There are many mortgage lenders who will welcome your business even though your credit score is not all that great. There is a lot of competition among these lenders and many will take you on despite the risk a low credit score represents. As a matter of fact, if you fill out one of those online forms on a website that lets lenders bid on your account, the you will most likely be fielding calls from multiple lenders. This can be annoying however it does prove that you are in the drivers seat and have the power of choice.
Be sure to look at several companies before settling on one as there are hundreds of deals out there and it is in your best interest to compare the rates and fees of as many lenders as you can. With the level of competition as high as it is you are bound to find one or two lenders willing to go the extra mile to get your business.
The way this usually works is you and the new lender will work out a total amount, a closing cost, and an interest rate. The total amount wil be used to close out the first mortgage. If this amount does not cover the amount due on your previous mortgage you will need to pay the rest out of your pocket. Sometimes the lender will roll this amount into the loan. Get out your calculator and find out how long it will take for you to get beyond the added fees and the interest. After this threshold point the savings from your new interest rate will kick in. If you don’t plan on staying in the house past this threshold point it doesn’t make sense to refinance your mortgage.
Also, depending on the amount of equity you have accumulated on the previous mortgage, you may still need to have PMI insurance.

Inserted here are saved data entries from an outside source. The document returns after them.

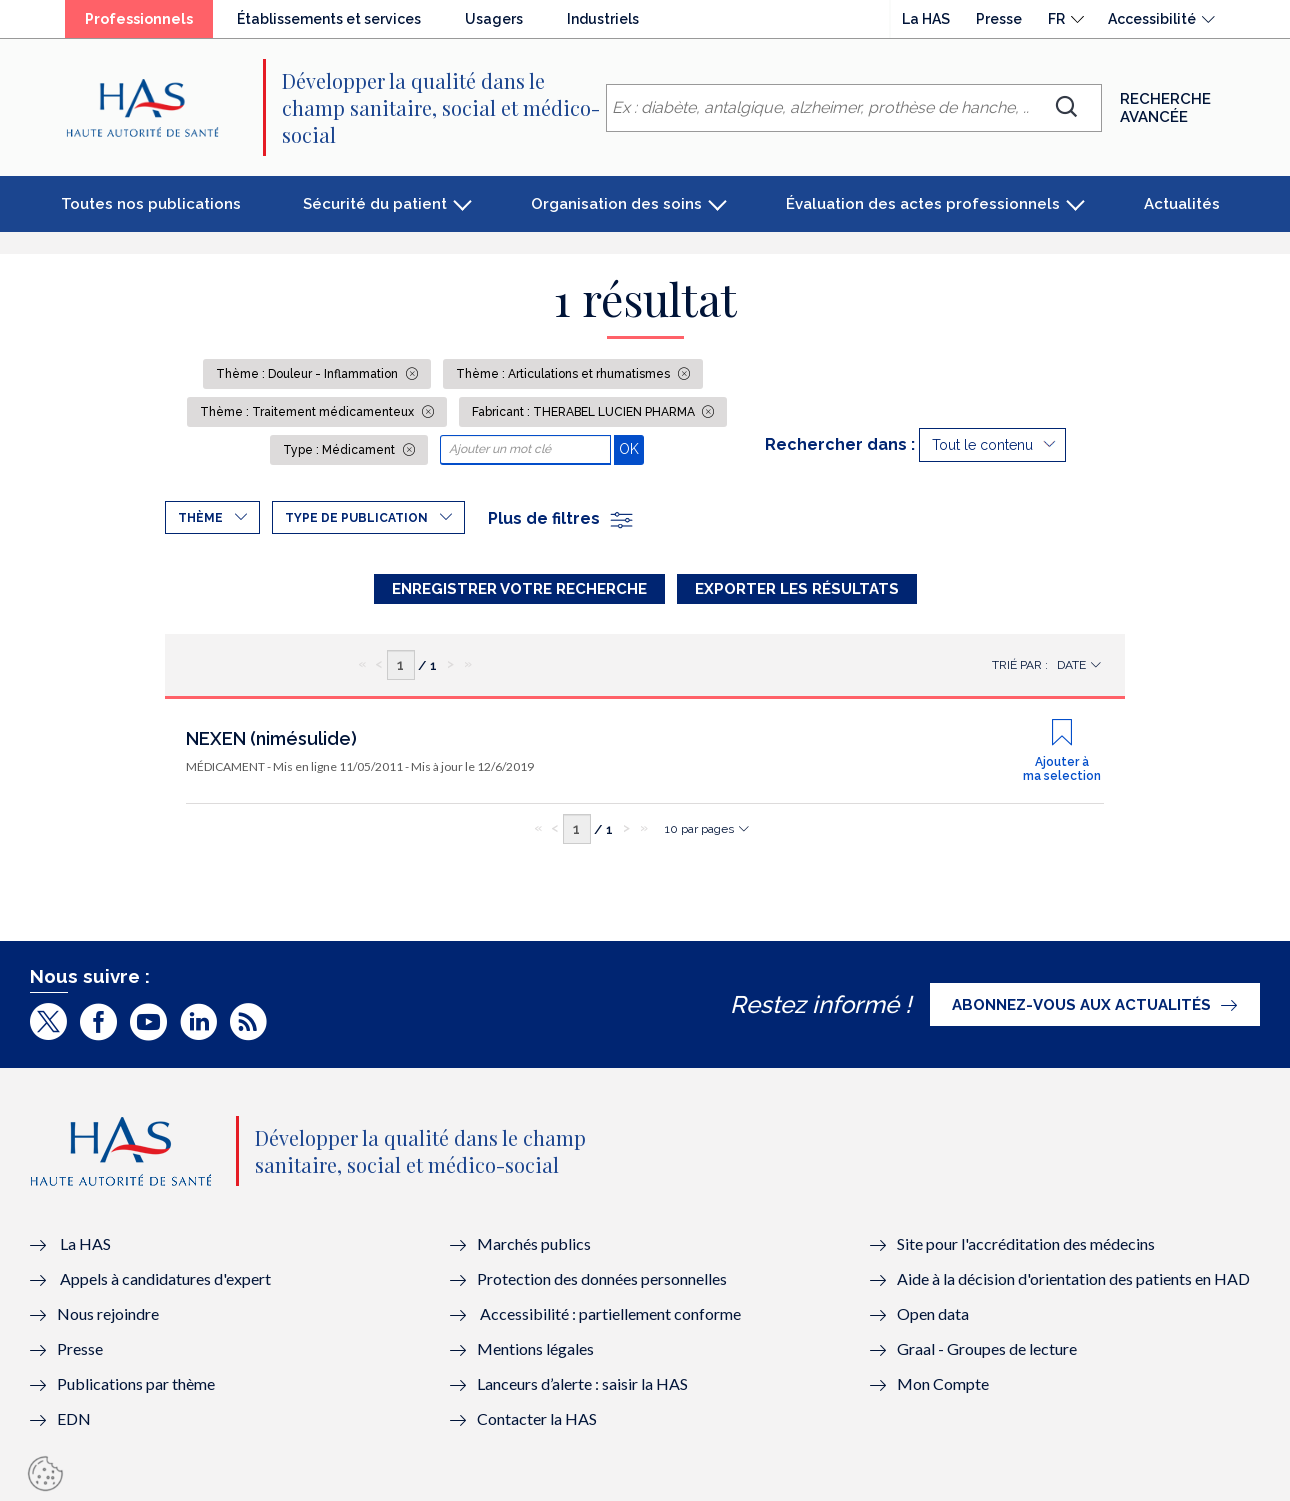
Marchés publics (535, 1243)
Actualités (1182, 204)
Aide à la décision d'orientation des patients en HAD (1073, 1278)
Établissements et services (329, 19)
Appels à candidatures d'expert (165, 1278)
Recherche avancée (1165, 108)
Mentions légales (535, 1348)
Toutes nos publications (151, 204)
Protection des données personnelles (602, 1278)
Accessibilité (1152, 19)
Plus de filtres (561, 518)
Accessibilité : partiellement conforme (610, 1313)
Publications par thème (136, 1383)
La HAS (926, 19)
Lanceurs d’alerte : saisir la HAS (582, 1383)
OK (631, 448)
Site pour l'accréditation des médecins (1026, 1243)
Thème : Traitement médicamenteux (308, 412)
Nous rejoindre (108, 1313)
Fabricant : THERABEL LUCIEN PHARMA (585, 412)
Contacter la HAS (537, 1418)
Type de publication (356, 518)
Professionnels (139, 19)
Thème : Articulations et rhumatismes (564, 374)
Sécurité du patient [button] (375, 204)
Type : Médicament (340, 450)
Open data (933, 1313)
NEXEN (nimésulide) (271, 738)
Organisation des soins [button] (616, 204)
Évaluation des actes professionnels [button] (923, 204)
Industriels (603, 19)
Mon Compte (943, 1383)
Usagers (494, 19)
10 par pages (699, 829)
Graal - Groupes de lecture (987, 1348)
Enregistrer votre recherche (519, 589)
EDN (74, 1418)
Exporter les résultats (797, 589)
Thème (200, 518)
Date (1071, 665)
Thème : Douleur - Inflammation (308, 374)
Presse (999, 19)
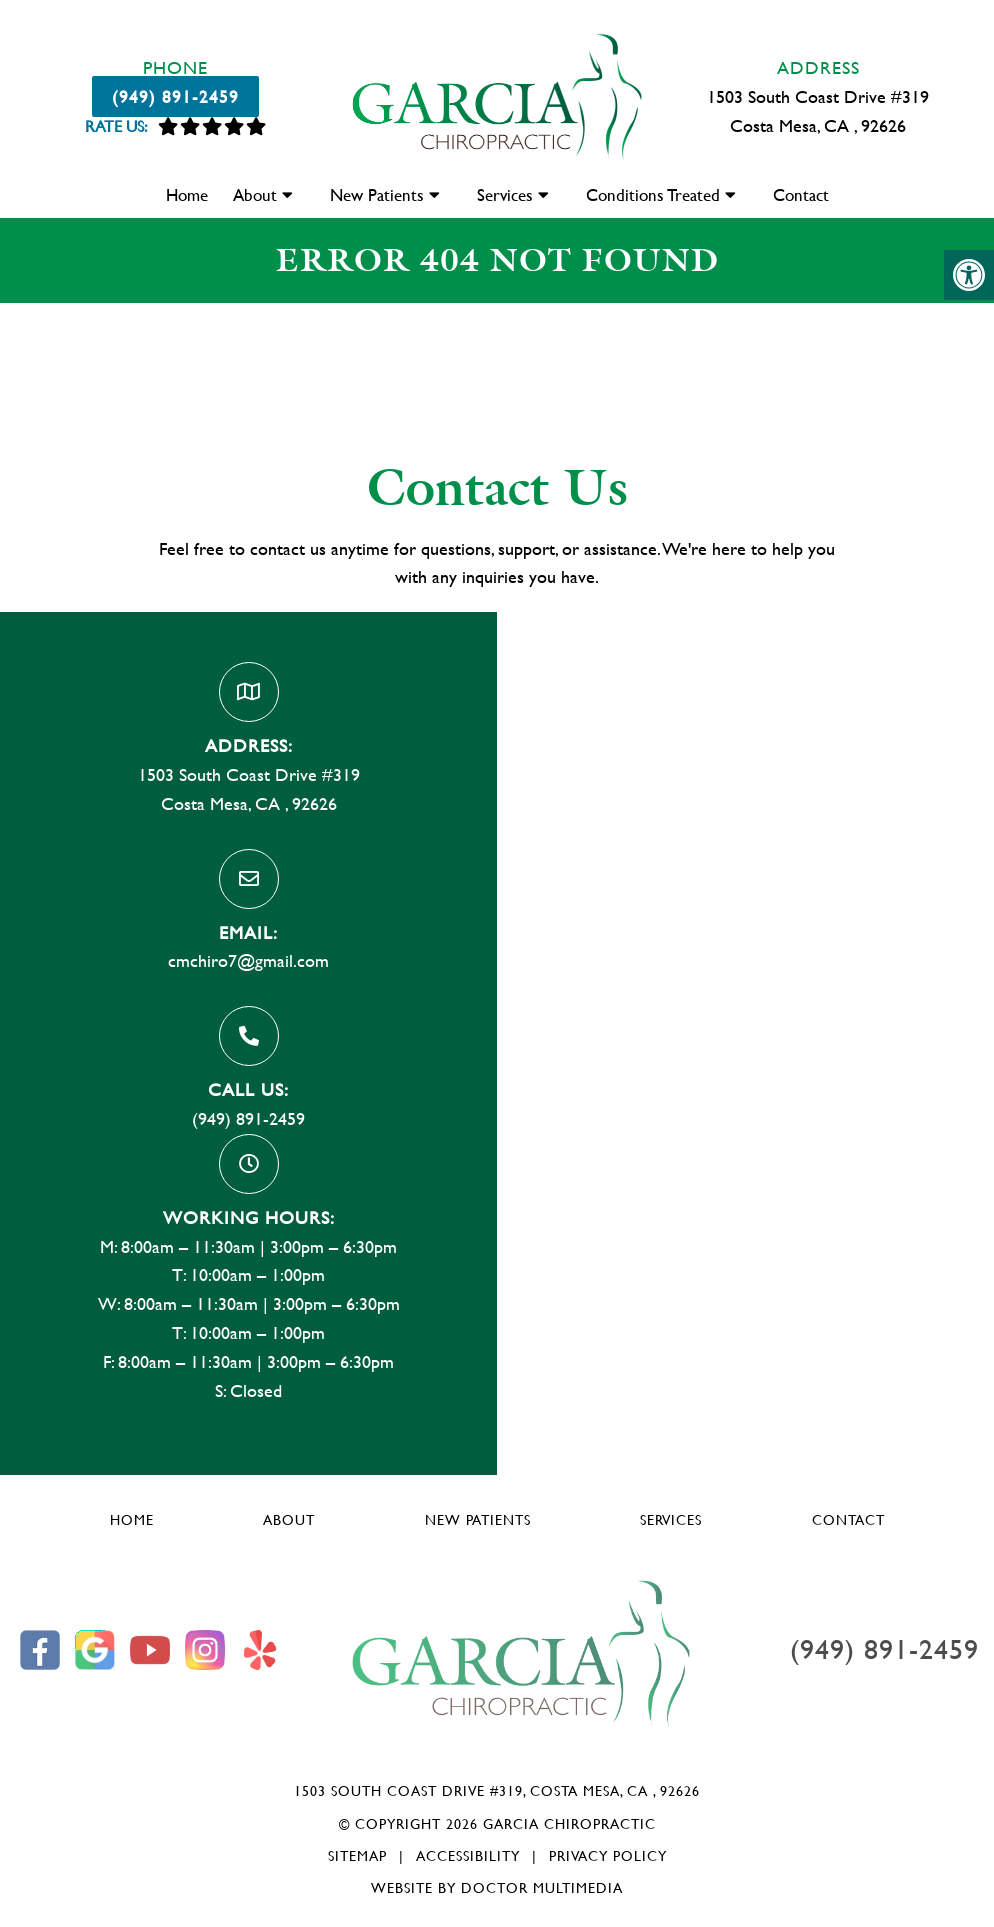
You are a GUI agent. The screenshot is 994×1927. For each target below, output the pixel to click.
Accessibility (468, 1855)
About (255, 194)
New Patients (377, 194)
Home (187, 194)
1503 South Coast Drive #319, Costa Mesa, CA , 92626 (497, 1790)
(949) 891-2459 (175, 96)
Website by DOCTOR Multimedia (497, 1887)
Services (505, 194)
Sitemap (357, 1855)
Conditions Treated (653, 194)
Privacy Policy (608, 1855)
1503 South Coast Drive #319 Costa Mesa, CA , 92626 (818, 111)
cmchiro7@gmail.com (248, 960)
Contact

To get rid of this you will need to have paid 20% of the total loan. If you do need PMI on your refinanced loan, something to consider is to have this removed from the loan, that is, pay off this insurance separately from your monthly mortgage payment. This way, more of your payment will go towards the principal and in turn, you will reach the 20% threshold of equity necessary to get rid of the PMI altogether.
If you have bad credit and you own a home, you owe it to yourself to at least look around and see what is available. Wether rates are at historically low levels, moderate, or high, if you can secure a better interest rate on your mortgage, regardless of the extra fees involved, you could save a lot of cash. You’ll never know unless you try.